--- Exercise materials Enclosed Below ---

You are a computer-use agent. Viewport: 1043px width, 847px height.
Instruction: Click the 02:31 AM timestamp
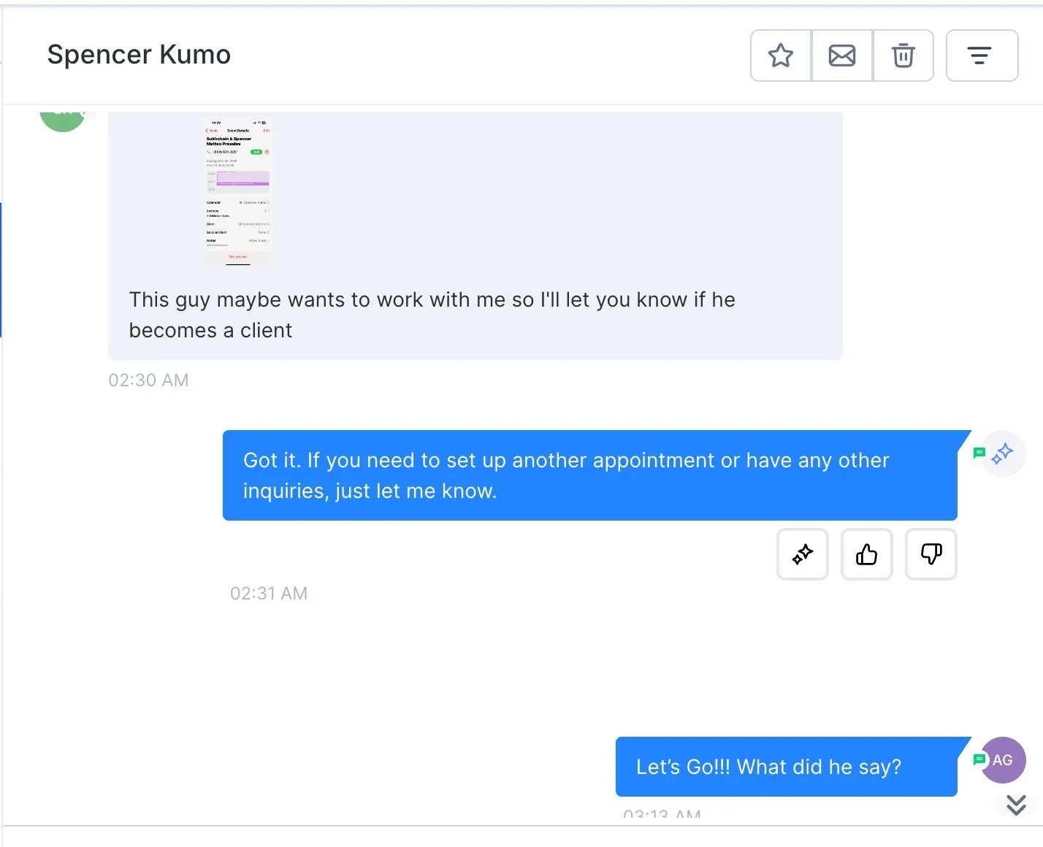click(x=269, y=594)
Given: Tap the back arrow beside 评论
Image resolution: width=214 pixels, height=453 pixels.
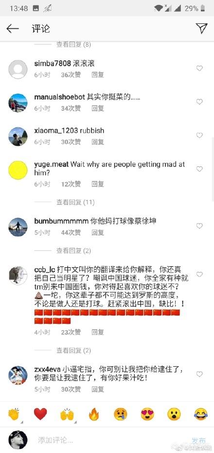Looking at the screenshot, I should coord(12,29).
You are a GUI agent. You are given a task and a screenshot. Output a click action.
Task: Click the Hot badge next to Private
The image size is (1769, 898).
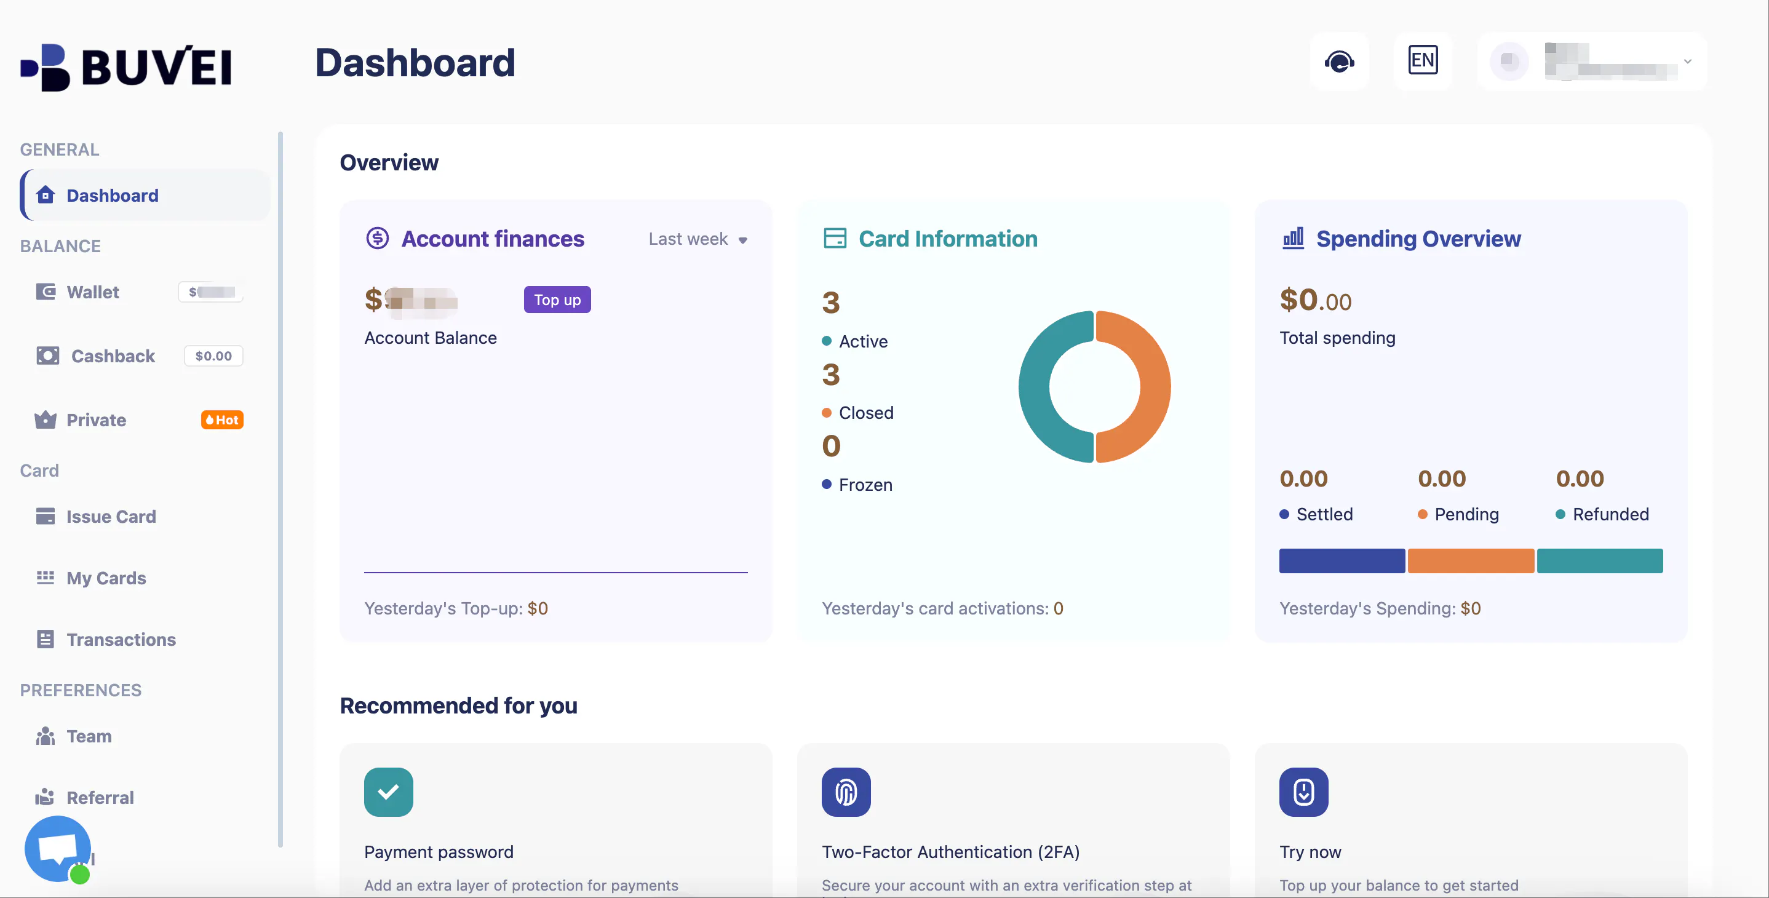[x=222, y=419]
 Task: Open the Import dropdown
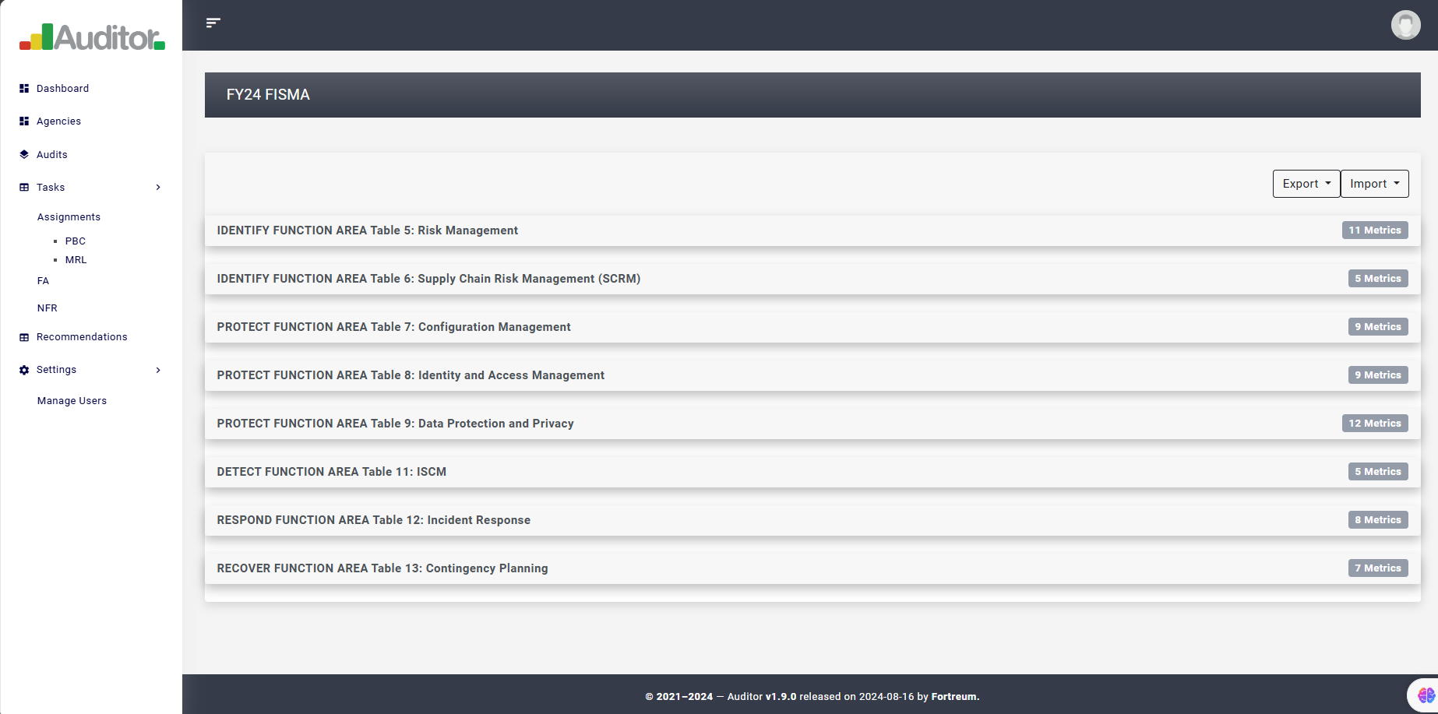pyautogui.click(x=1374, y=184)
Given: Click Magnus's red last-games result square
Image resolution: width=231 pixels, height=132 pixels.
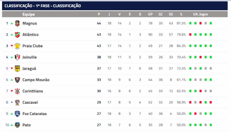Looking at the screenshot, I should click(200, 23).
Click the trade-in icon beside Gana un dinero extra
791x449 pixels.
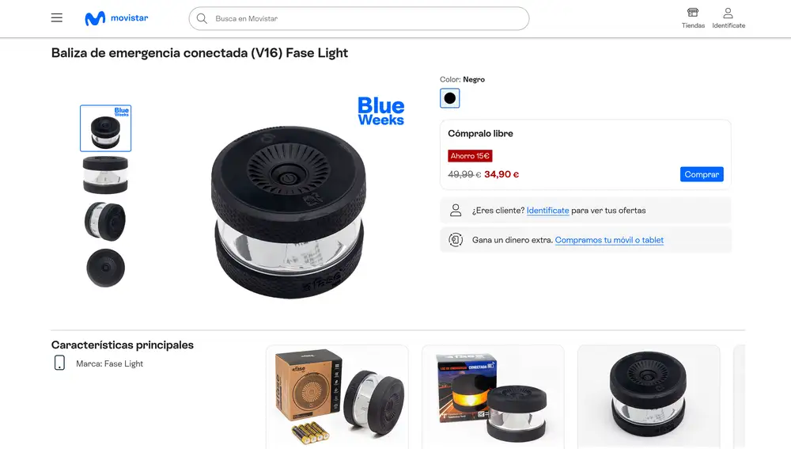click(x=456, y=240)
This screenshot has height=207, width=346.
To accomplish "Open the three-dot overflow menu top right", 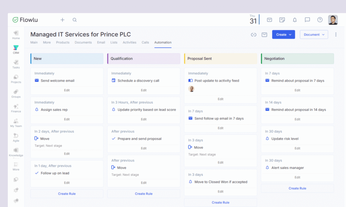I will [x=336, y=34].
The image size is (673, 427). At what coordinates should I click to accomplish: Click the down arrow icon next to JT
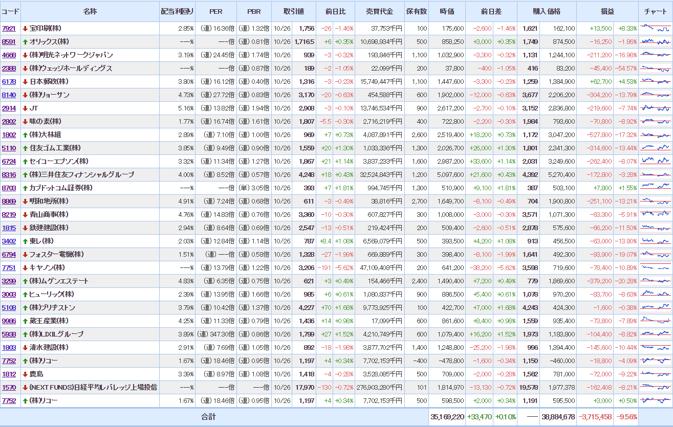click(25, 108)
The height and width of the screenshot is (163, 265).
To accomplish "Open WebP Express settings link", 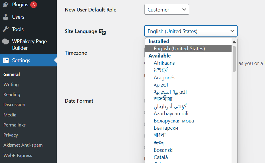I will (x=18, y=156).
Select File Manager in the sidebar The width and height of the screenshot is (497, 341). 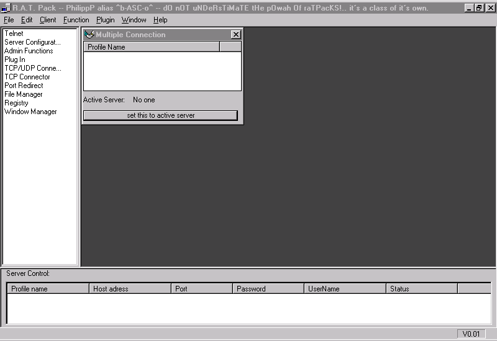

--- End of Enclosed Exercise materials ---

## Your instructions
Only lines holding the word "beside" are wanted, so copy each of them from the records above.

## Written reply
Given: Tap the back arrow beside 评论
Click the trade-in icon beside Gana un dinero extra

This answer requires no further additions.